__WHAT TO WORK ON__
Gather every line of the material below that contains the word "accomplish", matching case exactly, and copy each one out in full.

__SOURCE RECORDS__
****************
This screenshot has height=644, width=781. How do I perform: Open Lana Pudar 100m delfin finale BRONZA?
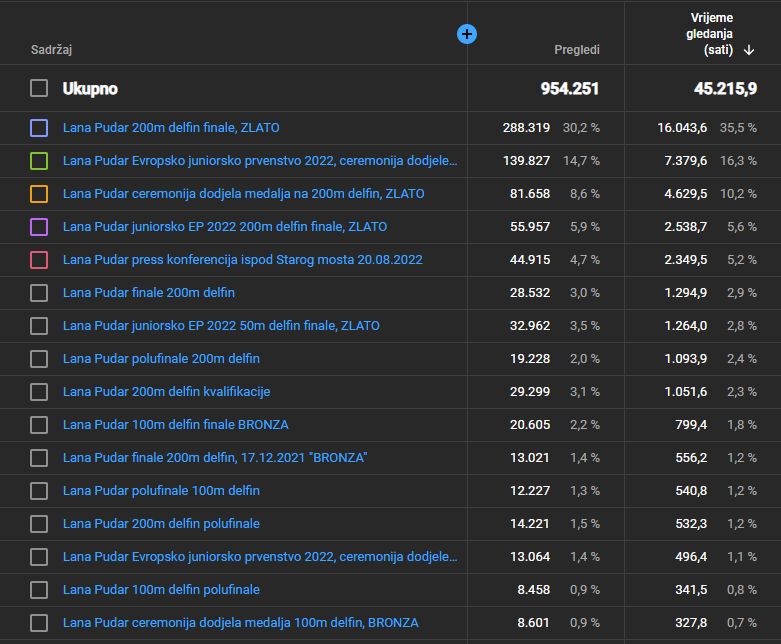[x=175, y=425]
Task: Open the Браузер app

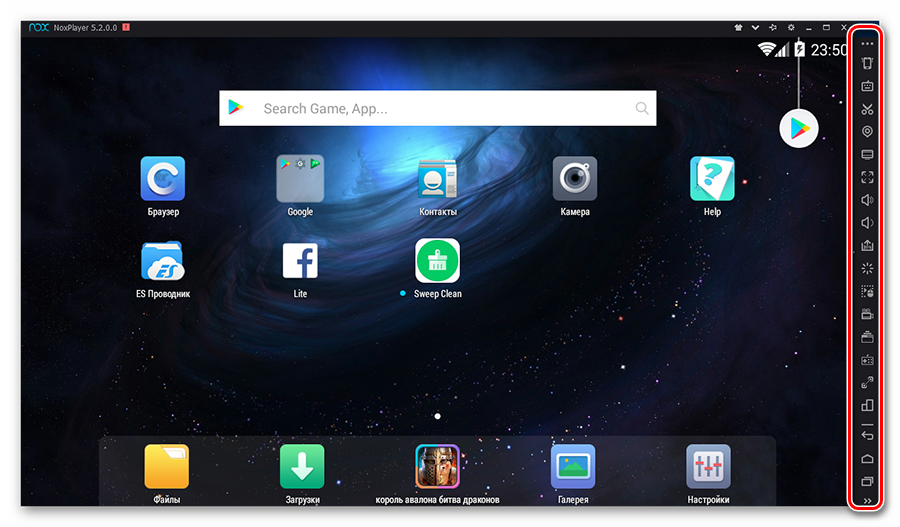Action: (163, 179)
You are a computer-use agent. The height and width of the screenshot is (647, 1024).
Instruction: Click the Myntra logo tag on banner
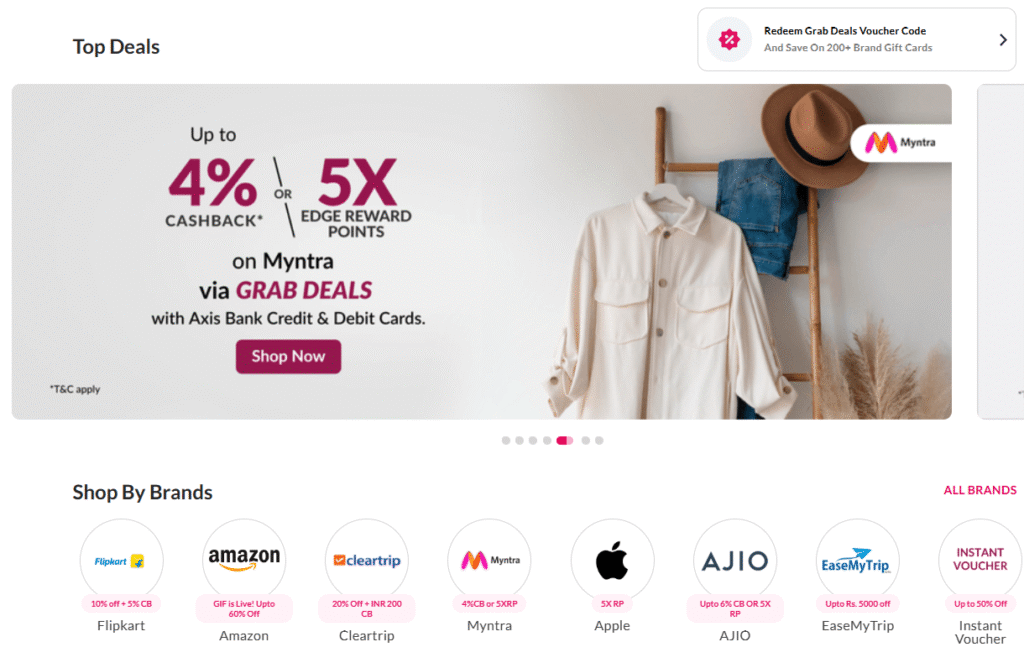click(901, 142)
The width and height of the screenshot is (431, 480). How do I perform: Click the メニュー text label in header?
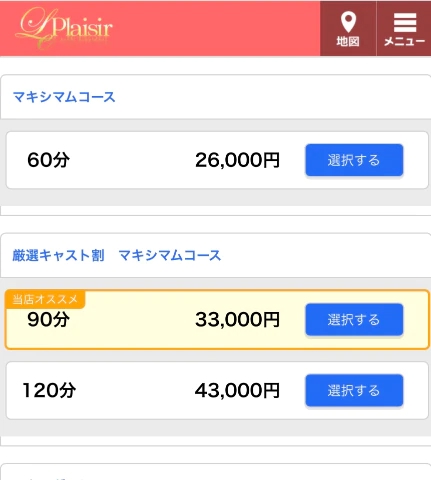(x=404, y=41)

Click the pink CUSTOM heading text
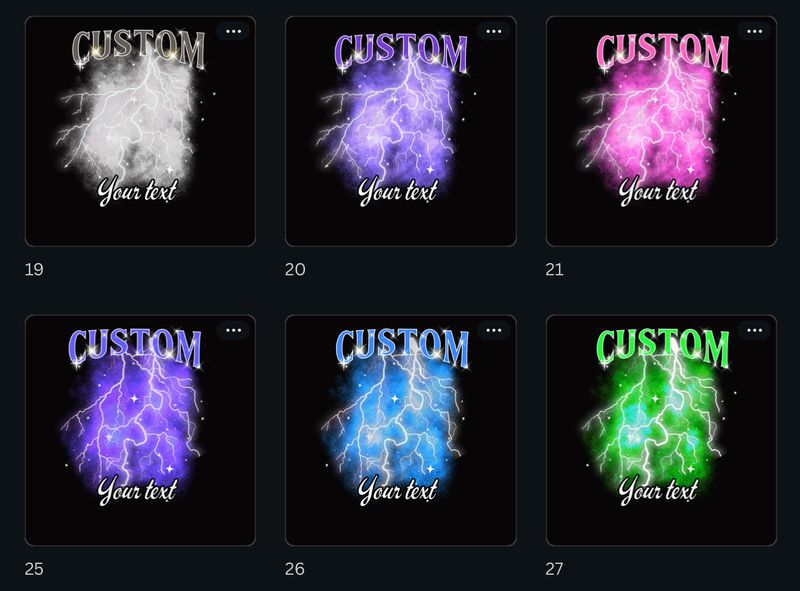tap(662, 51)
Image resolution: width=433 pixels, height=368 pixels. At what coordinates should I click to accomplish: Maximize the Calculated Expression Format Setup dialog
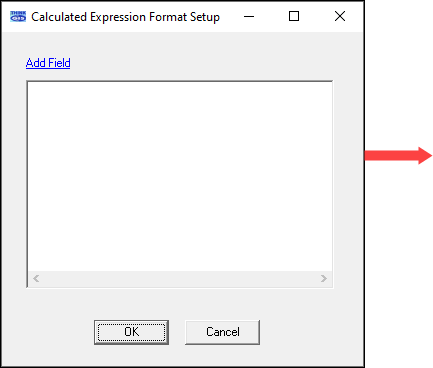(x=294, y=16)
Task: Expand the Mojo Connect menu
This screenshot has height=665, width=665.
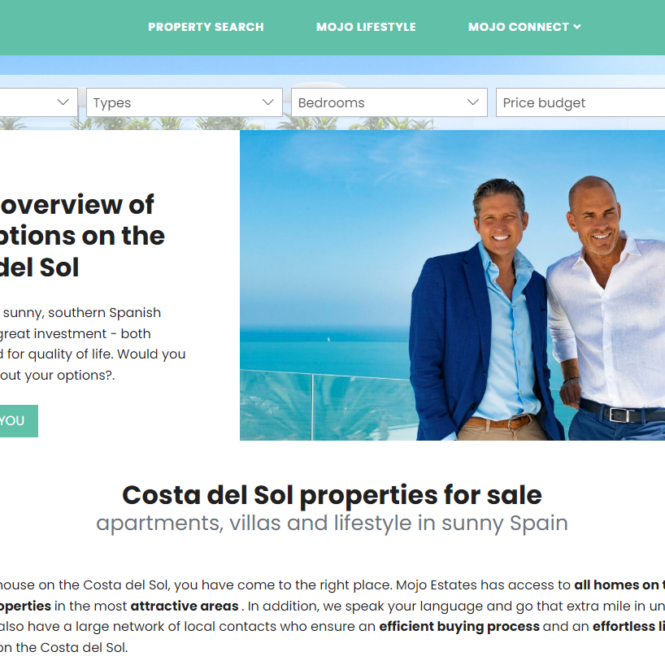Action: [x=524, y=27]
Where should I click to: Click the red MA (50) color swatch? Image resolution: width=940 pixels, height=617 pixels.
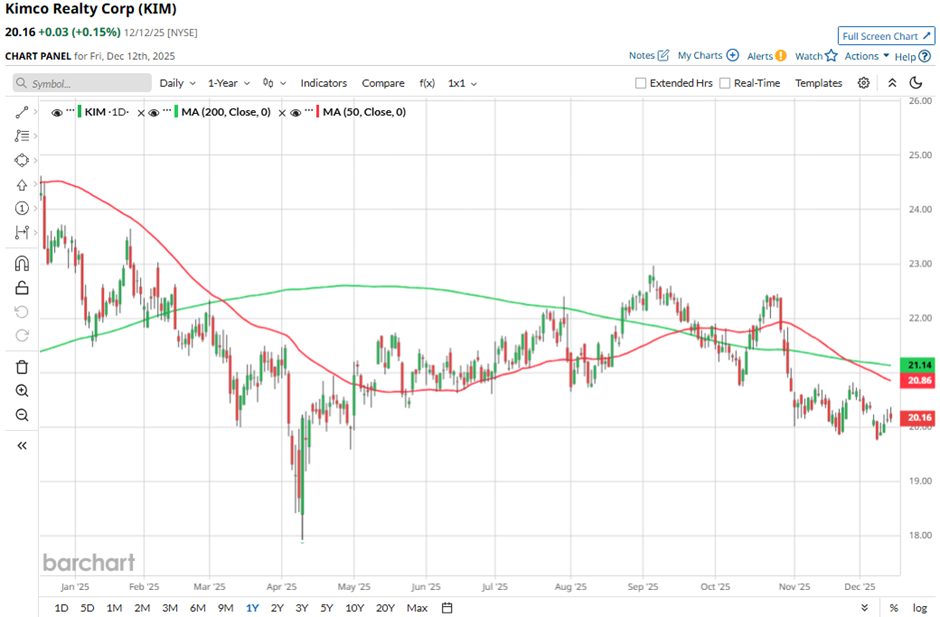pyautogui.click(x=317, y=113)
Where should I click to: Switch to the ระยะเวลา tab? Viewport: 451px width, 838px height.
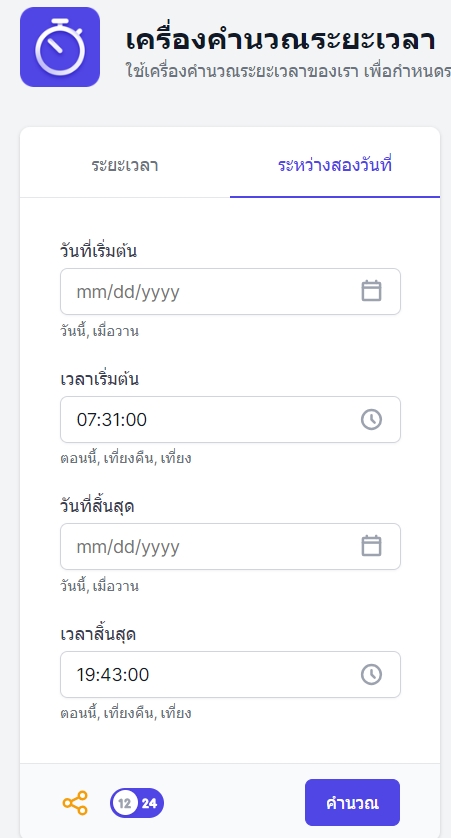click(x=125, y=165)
****************
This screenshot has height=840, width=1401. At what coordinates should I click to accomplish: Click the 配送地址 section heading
****************
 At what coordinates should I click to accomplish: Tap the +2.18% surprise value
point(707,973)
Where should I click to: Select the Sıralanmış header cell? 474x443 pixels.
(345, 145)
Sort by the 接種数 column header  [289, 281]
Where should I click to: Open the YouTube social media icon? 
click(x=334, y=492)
****************
__RESULT__
Image resolution: width=433 pixels, height=368 pixels. At what coordinates should I click to accomplish: Maximize the Calculated Expression Format Setup dialog
This screenshot has height=840, width=1401. At what coordinates should I click to accomplish: Click the 配送地址 section heading
 At what coordinates should I click to accomplish: Tap the +2.18% surprise value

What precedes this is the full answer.